Reappraising the Role of Intraoperative Neck Margin Revision in Post-Neoadjuvant Pancreatoduodenectomy for Pancreatic Ductal Adenocarcinoma

Author:

Malleo Giuseppe1,Lionetto Gabriella1,Crippa Stefano2,Qadan Motaz3,Moser Giada1,Belfiori Giulio2,Scarpa Aldo4,Schiavo-Lena Marco5,Casciani Fabio1,Mattiolo Paola4,Paiella Salvatore1,Esposito Alessandro1,Luchini Claudio4,Ferrone Cristina R.36,Lillemoe Keith D.3,Fernández-Del Castillo Carlos3,Falconi Massimo2,Salvia Roberto1

Affiliation:

1. Unit of Pancreatic Surgery, University of Verona Hospital Trust, Verona, Italy

2. Pancreatic Surgery, Pancreas Translational and Clinical Research Center, IRCCS San Raffaele Scientific Institute, Vita-Salute University, Milan, Italy

3. Department of Surgery, Massachusetts General Hospital, Harvard Medical School, Boston, USA

4. Department of Diagnostics and Public Health, Section of Pathology, University of Verona Hospital Trust, Verona, Italy

5. Division of Pathology, IRCCS San Raffaele Scientific Institute, Milan, Italy Department of Surgery

6. Cedars-Sinai Medical Center, Los Angeles, USA

Abstract

Objective: To investigate whether revision of pancreatic neck margin based on intraoperative frozen section analysis has oncologic value in post-neoadjuvant pancreatoduodenectomy (PD) for pancreatic ductal adenocarcinoma (PDAC). Summary Background Data: The role of intraoperative neck margin revision has been controversial, with little information specific to post-neoadjuvant PD. Methods: Patients who underwent post-neoadjuvant PD (2013-2019) for conventional PDAC with frozen section analysis of neck margin at three academic institutions were included.
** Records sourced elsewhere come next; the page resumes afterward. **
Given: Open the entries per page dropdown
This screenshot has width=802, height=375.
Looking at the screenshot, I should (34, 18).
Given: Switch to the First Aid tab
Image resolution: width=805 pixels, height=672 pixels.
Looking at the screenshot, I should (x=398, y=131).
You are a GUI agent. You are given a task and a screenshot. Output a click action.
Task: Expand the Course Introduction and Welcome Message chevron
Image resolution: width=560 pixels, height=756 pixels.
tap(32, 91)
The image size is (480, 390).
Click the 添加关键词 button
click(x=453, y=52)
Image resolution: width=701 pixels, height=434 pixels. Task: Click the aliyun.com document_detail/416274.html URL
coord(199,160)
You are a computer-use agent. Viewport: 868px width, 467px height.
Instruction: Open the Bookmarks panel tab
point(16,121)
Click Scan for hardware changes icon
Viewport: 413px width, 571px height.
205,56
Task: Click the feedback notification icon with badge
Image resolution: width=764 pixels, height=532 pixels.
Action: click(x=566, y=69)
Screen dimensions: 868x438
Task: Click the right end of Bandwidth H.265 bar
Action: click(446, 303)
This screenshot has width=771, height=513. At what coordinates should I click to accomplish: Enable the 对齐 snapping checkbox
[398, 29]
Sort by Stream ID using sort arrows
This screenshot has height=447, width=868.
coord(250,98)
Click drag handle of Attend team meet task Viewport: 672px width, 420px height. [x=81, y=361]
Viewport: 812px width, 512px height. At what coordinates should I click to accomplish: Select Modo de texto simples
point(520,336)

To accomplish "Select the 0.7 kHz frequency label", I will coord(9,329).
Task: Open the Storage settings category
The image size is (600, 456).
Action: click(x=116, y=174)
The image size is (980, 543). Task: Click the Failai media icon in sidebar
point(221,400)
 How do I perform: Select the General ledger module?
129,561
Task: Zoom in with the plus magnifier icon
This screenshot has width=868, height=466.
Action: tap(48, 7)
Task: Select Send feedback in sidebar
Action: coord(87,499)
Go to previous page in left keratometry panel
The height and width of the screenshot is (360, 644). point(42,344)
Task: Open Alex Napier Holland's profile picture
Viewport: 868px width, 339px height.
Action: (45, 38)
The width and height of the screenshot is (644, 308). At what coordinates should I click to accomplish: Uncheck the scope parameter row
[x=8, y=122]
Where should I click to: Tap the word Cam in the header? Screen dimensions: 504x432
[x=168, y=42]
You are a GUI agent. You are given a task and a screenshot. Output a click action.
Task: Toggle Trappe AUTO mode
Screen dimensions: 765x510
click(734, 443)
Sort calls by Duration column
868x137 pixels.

Overall survival (OS) and recurrence-free survival (RFS) were compared across three groups: complete resection achieved en-bloc (CR-EB), complete resection achieved non-en-bloc (CR-NEB), and incomplete resection (IR). Results: Among the 671 patients included, 524 (78.1%) underwent CR-EB, 119 (17.7%) CR-NEB and 28 (4.2%) IR. Patients undergoing CR-NEB and IR exhibited larger tumors and lower rates of RECIST response, requiring vascular resections more often. Likewise, CR-NEB and IR were associated with a worse pathological profile than CR-EB. The incidence of postoperative complications and access to adjuvant treatment were comparable among groups. A CR-EB was associated with the longest OS duration (34.3 mo). In patients with positive neck margin, obtaining a CR-NEB via re-excision was associated with a comparable OS relative to patients with an IR (26.9 vs. 27.1 mo, P=0.901). Similar results were observed for RFS. At multivariable analysis, neck margin status was not independently associated with survival and recurrence. Conclusion: Conversion of an initially positive pancreatic neck margin by additional resection is not associated with oncologic benefits in post-neoadjuvant PD and cannot be routinely recommended.